Simultanément, « environ 400 » généralistes devraient de même fermer temporairement leur cabinet afin de se retrouver pour délivrer leurs formulaires aux Cpam de Brest et de Quimper, selon le Dr Nikkan Mohtadi, porte-parole de la coordination du Finistère. Dans d'autres départements bretons, les feuilles arriveront après la date du 1er juillet (le 20 juillet par exemple dans le Morbihan).
De leur côté, un groupe de syndicats et d'associations de médecins généralistes, engagés dans une « lutte collective contre les méfaits de la réforme », tempèrent leur précédent appel à la « rétention des formulaires médecin traitant ». Le Syndicat de la médecine générale (SMG), l'Union syndicale des médecins généralistes, l'Association Mgva (Vigilance et Action, mouvement de contestation interne à MG-France), l'Association nationale des médecins référents (Amedref) et le Manifeste dénoncent dans un communiqué commun « les pressions et les informations mensongères vantant (aux patients) une hypothétique coordination des soins ». Ce groupe de syndicats et d'associations propose donc aux généralistes de « répondre de manière pragmatique aux craintes exprimées par les patients » en renvoyant les formulaires en leur possession « sans urgence dans la deuxième quinzaine de juillet » s'ils se sont « engagés à le faire » auprès de certains patients.

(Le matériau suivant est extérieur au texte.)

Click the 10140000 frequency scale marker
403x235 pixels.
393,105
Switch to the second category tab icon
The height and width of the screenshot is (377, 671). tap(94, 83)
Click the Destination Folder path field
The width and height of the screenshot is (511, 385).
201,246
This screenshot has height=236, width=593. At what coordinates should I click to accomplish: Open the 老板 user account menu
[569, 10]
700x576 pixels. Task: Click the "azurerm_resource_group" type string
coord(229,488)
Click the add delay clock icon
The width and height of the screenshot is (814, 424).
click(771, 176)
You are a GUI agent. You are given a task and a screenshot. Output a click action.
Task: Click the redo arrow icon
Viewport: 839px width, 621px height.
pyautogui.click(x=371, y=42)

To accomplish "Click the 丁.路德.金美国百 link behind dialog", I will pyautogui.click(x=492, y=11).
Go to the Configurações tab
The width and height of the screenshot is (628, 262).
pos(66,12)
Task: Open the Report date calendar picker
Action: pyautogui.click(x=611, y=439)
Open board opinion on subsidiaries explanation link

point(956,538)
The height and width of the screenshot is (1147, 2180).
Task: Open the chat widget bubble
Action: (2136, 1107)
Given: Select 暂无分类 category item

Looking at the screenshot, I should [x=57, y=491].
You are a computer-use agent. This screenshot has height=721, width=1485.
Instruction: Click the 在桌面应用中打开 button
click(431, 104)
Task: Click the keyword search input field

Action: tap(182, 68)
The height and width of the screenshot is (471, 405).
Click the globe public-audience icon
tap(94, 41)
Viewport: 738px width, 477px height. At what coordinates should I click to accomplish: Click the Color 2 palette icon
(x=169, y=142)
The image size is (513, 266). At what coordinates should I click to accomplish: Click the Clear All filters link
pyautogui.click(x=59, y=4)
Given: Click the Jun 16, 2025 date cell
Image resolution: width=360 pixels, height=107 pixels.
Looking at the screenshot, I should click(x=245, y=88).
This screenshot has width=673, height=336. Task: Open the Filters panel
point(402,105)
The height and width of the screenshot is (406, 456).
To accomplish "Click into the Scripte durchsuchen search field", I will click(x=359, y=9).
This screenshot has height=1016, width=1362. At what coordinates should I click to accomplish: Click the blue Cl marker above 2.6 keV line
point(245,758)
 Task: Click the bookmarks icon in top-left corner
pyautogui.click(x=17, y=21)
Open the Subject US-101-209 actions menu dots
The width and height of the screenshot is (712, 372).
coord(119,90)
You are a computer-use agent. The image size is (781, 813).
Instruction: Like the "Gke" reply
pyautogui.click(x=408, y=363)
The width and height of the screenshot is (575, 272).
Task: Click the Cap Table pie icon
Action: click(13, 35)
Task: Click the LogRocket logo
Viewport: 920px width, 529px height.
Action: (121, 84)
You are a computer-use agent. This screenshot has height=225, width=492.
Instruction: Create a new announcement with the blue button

Il ne s'agit pas d'une reddition, précisent-ils, puisque « la lutte contre la réforme continue, ainsi que l'information des patients sur ses conséquences néfastes ». Ils citent en particulier « l'augmentation massive des tarifs des mutuelles et assurances complémentaires », « l'accablement des médecins généralistes » et « les dépassements systématiques des tarifs des médecins spécialistes ».
Les syndicats défilent au ministère
Derniers réglages avant le grand saut ! Les cinq syndicats médicaux représentatifs sont reçus aujourd'hui et demain par le ministre de la Santé et des Solidarités, Xavier Bertrand, et par son ministre délégué à la Sécurité sociale, Philippe Bas, avec au programme « la mise en place du parcours de soins ».
Le Dr Pierre Costes, président de MG-France, est attendu au ministère en fin d'après-midi tandis que les Drs Michel Chassang, Dinorino Cabrera et Félix Benouaich, qui président respectivement la Csmf, le SML et Alliance, les trois organisations signataires de la convention médicale, seront reçus ensemble ce soir. Enfin, le Dr Jean-Claude Régi, président de la FMF, sera auditionné demain.
Xavier Bertrand avait annoncé dans nos colonnes (« le Quotidien » du 27 juin) qu'il souhaitait rencontrer les syndicats pour « examiner avec eux les modalités pratiques du passage au médecin traitant » et attirer leur attention sur l' « impératif » de préserver l'égal accès au spécialiste, quel que soit le mode de recours du patient ( via le médecin traitant ou en accès libre). Parallèlement, Xavier Bertrand et Philippe Bas ont prévu de se rendre demain au siège de la Cnam pour une visite de trois heures, à l'occasion de laquelle ils feront le point avec le directeur de l'assurance-maladie sur l'entrée en vigueur du parcours de soins et sur l'action des conciliateurs.